• **Written task**
Return every one of the rows below word for word, changing nothing.

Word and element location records
begin
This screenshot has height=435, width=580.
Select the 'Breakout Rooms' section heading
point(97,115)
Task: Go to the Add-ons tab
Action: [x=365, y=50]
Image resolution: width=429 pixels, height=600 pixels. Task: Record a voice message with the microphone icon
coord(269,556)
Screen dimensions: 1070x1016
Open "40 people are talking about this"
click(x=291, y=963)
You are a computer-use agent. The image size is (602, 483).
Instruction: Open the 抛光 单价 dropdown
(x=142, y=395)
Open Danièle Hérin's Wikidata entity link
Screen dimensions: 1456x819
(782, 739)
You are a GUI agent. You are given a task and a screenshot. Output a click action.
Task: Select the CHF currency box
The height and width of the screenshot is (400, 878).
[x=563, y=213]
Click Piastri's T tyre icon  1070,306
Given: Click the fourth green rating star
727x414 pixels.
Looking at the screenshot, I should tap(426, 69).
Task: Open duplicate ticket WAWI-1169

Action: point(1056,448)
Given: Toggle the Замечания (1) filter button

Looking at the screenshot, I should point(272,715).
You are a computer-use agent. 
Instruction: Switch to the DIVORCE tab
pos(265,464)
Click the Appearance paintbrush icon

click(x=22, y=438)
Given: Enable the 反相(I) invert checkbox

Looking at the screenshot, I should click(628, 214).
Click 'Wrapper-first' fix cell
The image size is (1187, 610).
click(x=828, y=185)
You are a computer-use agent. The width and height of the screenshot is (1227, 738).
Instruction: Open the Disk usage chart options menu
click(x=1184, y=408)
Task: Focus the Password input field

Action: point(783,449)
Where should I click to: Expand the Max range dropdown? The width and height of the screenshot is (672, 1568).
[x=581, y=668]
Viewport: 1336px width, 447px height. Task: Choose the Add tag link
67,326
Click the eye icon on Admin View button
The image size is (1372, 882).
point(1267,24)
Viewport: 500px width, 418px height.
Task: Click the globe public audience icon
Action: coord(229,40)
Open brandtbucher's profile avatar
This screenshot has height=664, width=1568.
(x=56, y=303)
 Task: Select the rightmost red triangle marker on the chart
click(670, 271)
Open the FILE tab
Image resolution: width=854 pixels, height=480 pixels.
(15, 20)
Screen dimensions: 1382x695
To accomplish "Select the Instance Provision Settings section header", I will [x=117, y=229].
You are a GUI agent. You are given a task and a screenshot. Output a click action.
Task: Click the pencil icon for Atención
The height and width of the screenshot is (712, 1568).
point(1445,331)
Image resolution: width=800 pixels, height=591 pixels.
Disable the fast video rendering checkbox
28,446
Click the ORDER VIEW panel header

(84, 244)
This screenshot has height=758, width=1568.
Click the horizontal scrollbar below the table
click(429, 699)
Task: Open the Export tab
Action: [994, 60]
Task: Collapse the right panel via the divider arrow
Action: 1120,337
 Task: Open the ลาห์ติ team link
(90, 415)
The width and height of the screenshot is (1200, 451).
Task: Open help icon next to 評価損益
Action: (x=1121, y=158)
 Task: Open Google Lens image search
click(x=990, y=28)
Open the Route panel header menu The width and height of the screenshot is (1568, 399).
end
• **Answer in full**
This screenshot has height=435, width=580.
Select the 'Breakout Rooms' section heading
point(97,115)
Task: Go to the Add-ons tab
Action: [x=365, y=50]
Image resolution: width=429 pixels, height=600 pixels. Task: Record a voice message with the microphone icon
coord(269,556)
Screen dimensions: 1070x1016
Open "40 people are talking about this"
click(x=291, y=963)
You are a computer-use agent. The image size is (602, 483).
Instruction: Open the 抛光 单价 dropdown
(x=142, y=395)
Open Danièle Hérin's Wikidata entity link
Screen dimensions: 1456x819
(782, 739)
You are a GUI agent. You are given a task and a screenshot. Output a click action.
Task: Select the CHF currency box
The height and width of the screenshot is (400, 878).
[x=563, y=213]
Click Piastri's T tyre icon  1070,306
Given: Click the fourth green rating star
727x414 pixels.
Looking at the screenshot, I should tap(426, 69).
Task: Open duplicate ticket WAWI-1169

Action: point(1056,448)
Given: Toggle the Замечания (1) filter button

Looking at the screenshot, I should point(272,715).
You are a computer-use agent. 
Instruction: Switch to the DIVORCE tab
pos(265,464)
Click the Appearance paintbrush icon

click(x=22, y=438)
Given: Enable the 反相(I) invert checkbox

Looking at the screenshot, I should click(628, 214).
Click 'Wrapper-first' fix cell
The image size is (1187, 610).
click(x=828, y=185)
You are a computer-use agent. The width and height of the screenshot is (1227, 738).
Instruction: Open the Disk usage chart options menu
click(x=1184, y=408)
Task: Focus the Password input field

Action: point(783,449)
Where should I click to: Expand the Max range dropdown? The width and height of the screenshot is (672, 1568).
[x=581, y=668]
Viewport: 1336px width, 447px height. Task: Choose the Add tag link
67,326
Click the eye icon on Admin View button
The image size is (1372, 882).
point(1267,24)
Viewport: 500px width, 418px height.
Task: Click the globe public audience icon
Action: coord(229,40)
Open brandtbucher's profile avatar
This screenshot has height=664, width=1568.
(x=56, y=303)
 Task: Select the rightmost red triangle marker on the chart
click(670, 271)
Open the FILE tab
Image resolution: width=854 pixels, height=480 pixels.
(15, 20)
Screen dimensions: 1382x695
To accomplish "Select the Instance Provision Settings section header", I will [x=117, y=229].
You are a GUI agent. You are given a task and a screenshot. Output a click action.
Task: Click the pencil icon for Atención
The height and width of the screenshot is (712, 1568).
point(1445,331)
Image resolution: width=800 pixels, height=591 pixels.
Disable the fast video rendering checkbox
28,446
Click the ORDER VIEW panel header

(84, 244)
This screenshot has height=758, width=1568.
Click the horizontal scrollbar below the table
click(429, 699)
Task: Open the Export tab
Action: [994, 60]
Task: Collapse the right panel via the divider arrow
Action: 1120,337
 Task: Open the ลาห์ติ team link
(90, 415)
The width and height of the screenshot is (1200, 451).
Task: Open help icon next to 評価損益
Action: (x=1121, y=158)
 Task: Open Google Lens image search
click(x=990, y=28)
Open the Route panel header menu The width and height of the screenshot is (1568, 399).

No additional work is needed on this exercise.